## WRITTEN EXERCISE
Copy out all the records below, swapping every "At what coordinates should I click to accomplish" for "Where should I click to accomplish" and leaving everything else as it is.
■ ■ ■ ■ ■ ■ ■
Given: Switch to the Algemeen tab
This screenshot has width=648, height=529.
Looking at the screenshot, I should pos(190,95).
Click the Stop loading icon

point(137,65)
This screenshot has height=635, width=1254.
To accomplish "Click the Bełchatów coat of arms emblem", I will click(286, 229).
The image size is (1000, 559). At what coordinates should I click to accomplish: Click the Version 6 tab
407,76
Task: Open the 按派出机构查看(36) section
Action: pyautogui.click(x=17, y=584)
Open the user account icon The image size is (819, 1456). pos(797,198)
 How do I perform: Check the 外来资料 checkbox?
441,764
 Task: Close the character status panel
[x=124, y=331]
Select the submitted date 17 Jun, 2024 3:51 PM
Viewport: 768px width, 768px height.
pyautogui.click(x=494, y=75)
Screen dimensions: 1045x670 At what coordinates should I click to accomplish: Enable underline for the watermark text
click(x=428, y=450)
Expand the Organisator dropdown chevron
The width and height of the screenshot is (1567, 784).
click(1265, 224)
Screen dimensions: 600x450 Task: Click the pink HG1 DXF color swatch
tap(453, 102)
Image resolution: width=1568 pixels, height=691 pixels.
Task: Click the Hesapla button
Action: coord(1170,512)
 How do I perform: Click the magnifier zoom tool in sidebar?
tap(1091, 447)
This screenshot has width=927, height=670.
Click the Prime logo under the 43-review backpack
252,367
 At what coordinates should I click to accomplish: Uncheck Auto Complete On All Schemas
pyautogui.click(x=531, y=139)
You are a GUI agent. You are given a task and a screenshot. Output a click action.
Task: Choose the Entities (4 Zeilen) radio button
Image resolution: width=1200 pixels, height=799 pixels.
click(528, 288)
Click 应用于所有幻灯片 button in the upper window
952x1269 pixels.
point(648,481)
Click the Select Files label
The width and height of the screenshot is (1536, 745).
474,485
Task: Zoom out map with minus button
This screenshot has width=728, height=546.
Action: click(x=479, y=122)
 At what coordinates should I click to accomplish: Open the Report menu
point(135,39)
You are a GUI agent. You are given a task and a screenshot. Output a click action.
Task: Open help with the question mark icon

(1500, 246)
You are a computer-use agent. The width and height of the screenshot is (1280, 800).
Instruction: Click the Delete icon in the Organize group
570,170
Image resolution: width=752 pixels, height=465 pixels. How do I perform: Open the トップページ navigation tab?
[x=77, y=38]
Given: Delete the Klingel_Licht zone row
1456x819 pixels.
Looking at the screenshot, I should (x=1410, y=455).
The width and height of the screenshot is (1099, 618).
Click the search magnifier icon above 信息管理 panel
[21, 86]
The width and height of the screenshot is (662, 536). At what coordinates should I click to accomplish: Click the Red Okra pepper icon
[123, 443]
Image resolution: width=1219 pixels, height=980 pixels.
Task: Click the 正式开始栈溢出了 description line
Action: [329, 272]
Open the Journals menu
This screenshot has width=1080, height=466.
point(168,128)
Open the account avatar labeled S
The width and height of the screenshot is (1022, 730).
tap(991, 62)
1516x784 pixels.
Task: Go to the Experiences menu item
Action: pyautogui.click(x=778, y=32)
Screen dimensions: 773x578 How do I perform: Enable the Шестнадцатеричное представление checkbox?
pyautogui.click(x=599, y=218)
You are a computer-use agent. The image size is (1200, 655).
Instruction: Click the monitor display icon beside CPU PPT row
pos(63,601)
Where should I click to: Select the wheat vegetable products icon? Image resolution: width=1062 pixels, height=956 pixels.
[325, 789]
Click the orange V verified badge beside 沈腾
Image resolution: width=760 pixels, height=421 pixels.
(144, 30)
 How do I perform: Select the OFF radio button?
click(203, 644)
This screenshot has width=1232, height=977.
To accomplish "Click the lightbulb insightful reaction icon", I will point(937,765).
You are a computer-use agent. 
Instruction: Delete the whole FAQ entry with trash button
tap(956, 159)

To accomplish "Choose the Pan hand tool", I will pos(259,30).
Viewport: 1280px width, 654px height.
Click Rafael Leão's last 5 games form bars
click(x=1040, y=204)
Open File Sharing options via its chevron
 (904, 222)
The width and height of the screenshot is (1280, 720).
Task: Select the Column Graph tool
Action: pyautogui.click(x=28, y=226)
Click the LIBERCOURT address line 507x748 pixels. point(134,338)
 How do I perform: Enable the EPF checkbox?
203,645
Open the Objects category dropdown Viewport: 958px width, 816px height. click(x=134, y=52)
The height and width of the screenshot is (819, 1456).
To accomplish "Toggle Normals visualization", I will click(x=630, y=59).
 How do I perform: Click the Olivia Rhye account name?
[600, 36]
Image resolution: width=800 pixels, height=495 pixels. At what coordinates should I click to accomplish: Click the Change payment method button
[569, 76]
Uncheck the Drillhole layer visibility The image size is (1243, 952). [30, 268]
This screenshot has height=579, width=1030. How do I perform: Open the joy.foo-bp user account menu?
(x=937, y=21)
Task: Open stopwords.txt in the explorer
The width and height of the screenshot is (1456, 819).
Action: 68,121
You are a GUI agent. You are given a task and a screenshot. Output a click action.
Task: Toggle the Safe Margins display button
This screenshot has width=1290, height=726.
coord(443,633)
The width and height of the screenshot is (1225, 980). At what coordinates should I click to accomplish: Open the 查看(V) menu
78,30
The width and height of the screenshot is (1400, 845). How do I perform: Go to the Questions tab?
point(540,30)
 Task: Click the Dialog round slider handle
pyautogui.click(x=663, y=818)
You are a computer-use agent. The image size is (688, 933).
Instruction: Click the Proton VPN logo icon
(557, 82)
■ ■ ■ ■ ■ ■ ■
## SOLVED EXERCISE
Given: Switch to the Algemeen tab
This screenshot has width=648, height=529.
Looking at the screenshot, I should pos(190,95).
Click the Stop loading icon

point(137,65)
This screenshot has height=635, width=1254.
To accomplish "Click the Bełchatów coat of arms emblem", I will click(286, 229).
The image size is (1000, 559). Where should I click to accomplish: Click the Version 6 tab
407,76
Task: Open the 按派出机构查看(36) section
Action: pyautogui.click(x=17, y=584)
Open the user account icon The image size is (819, 1456). pos(797,198)
 How do I perform: Check the 外来资料 checkbox?
441,764
 Task: Close the character status panel
[x=124, y=331]
Select the submitted date 17 Jun, 2024 3:51 PM
Viewport: 768px width, 768px height.
pyautogui.click(x=494, y=75)
Screen dimensions: 1045x670 Where should I click to accomplish: Enable underline for the watermark text
click(x=428, y=450)
Expand the Organisator dropdown chevron
The width and height of the screenshot is (1567, 784).
click(1265, 224)
Screen dimensions: 600x450 Task: Click the pink HG1 DXF color swatch
tap(453, 102)
Image resolution: width=1568 pixels, height=691 pixels.
Task: Click the Hesapla button
Action: coord(1170,512)
 How do I perform: Click the magnifier zoom tool in sidebar?
tap(1091, 447)
This screenshot has width=927, height=670.
Click the Prime logo under the 43-review backpack
252,367
 Where should I click to accomplish: Uncheck Auto Complete On All Schemas
pyautogui.click(x=531, y=139)
You are a GUI agent. You are given a task and a screenshot. Output a click action.
Task: Choose the Entities (4 Zeilen) radio button
Image resolution: width=1200 pixels, height=799 pixels.
click(528, 288)
Click 应用于所有幻灯片 button in the upper window
952x1269 pixels.
point(648,481)
Click the Select Files label
The width and height of the screenshot is (1536, 745).
474,485
Task: Zoom out map with minus button
This screenshot has width=728, height=546.
Action: click(x=479, y=122)
 Where should I click to accomplish: Open the Report menu
point(135,39)
You are a GUI agent. You are given a task and a screenshot. Output a click action.
Task: Open help with the question mark icon

(1500, 246)
You are a computer-use agent. The width and height of the screenshot is (1280, 800).
Instruction: Click the Delete icon in the Organize group
570,170
Image resolution: width=752 pixels, height=465 pixels. How do I perform: Open the トップページ navigation tab?
[x=77, y=38]
Given: Delete the Klingel_Licht zone row
1456x819 pixels.
Looking at the screenshot, I should (x=1410, y=455).
The width and height of the screenshot is (1099, 618).
Click the search magnifier icon above 信息管理 panel
[21, 86]
The width and height of the screenshot is (662, 536). Where should I click to accomplish: Click the Red Okra pepper icon
[123, 443]
Image resolution: width=1219 pixels, height=980 pixels.
Task: Click the 正式开始栈溢出了 description line
Action: [329, 272]
Open the Journals menu
This screenshot has width=1080, height=466.
point(168,128)
Open the account avatar labeled S
The width and height of the screenshot is (1022, 730).
tap(991, 62)
1516x784 pixels.
Task: Go to the Experiences menu item
Action: pyautogui.click(x=778, y=32)
Screen dimensions: 773x578 How do I perform: Enable the Шестнадцатеричное представление checkbox?
pyautogui.click(x=599, y=218)
You are a computer-use agent. The image size is (1200, 655).
Instruction: Click the monitor display icon beside CPU PPT row
pos(63,601)
Where should I click to: Select the wheat vegetable products icon? Image resolution: width=1062 pixels, height=956 pixels.
[325, 789]
Click the orange V verified badge beside 沈腾
Image resolution: width=760 pixels, height=421 pixels.
(144, 30)
 How do I perform: Select the OFF radio button?
click(203, 644)
This screenshot has width=1232, height=977.
To accomplish "Click the lightbulb insightful reaction icon", I will point(937,765).
You are a computer-use agent. 
Instruction: Delete the whole FAQ entry with trash button
tap(956, 159)

To accomplish "Choose the Pan hand tool", I will pos(259,30).
Viewport: 1280px width, 654px height.
Click Rafael Leão's last 5 games form bars
click(x=1040, y=204)
Open File Sharing options via its chevron
 (904, 222)
The width and height of the screenshot is (1280, 720).
Task: Select the Column Graph tool
Action: pyautogui.click(x=28, y=226)
Click the LIBERCOURT address line 507x748 pixels. point(134,338)
 How do I perform: Enable the EPF checkbox?
203,645
Open the Objects category dropdown Viewport: 958px width, 816px height. click(x=134, y=52)
The height and width of the screenshot is (819, 1456).
To accomplish "Toggle Normals visualization", I will click(x=630, y=59).
 How do I perform: Click the Olivia Rhye account name?
[600, 36]
Image resolution: width=800 pixels, height=495 pixels. Where should I click to accomplish: Click the Change payment method button
[569, 76]
Uncheck the Drillhole layer visibility The image size is (1243, 952). [30, 268]
This screenshot has height=579, width=1030. How do I perform: Open the joy.foo-bp user account menu?
(x=937, y=21)
Task: Open stopwords.txt in the explorer
The width and height of the screenshot is (1456, 819).
Action: 68,121
You are a GUI agent. You are given a task and a screenshot. Output a click action.
Task: Toggle the Safe Margins display button
This screenshot has width=1290, height=726.
coord(443,633)
The width and height of the screenshot is (1225, 980). Where should I click to accomplish: Open the 查看(V) menu
78,30
The width and height of the screenshot is (1400, 845). How do I perform: Go to the Questions tab?
point(540,30)
 Task: Click the Dialog round slider handle
pyautogui.click(x=663, y=818)
You are a computer-use agent. The image size is (688, 933).
Instruction: Click the Proton VPN logo icon
(557, 82)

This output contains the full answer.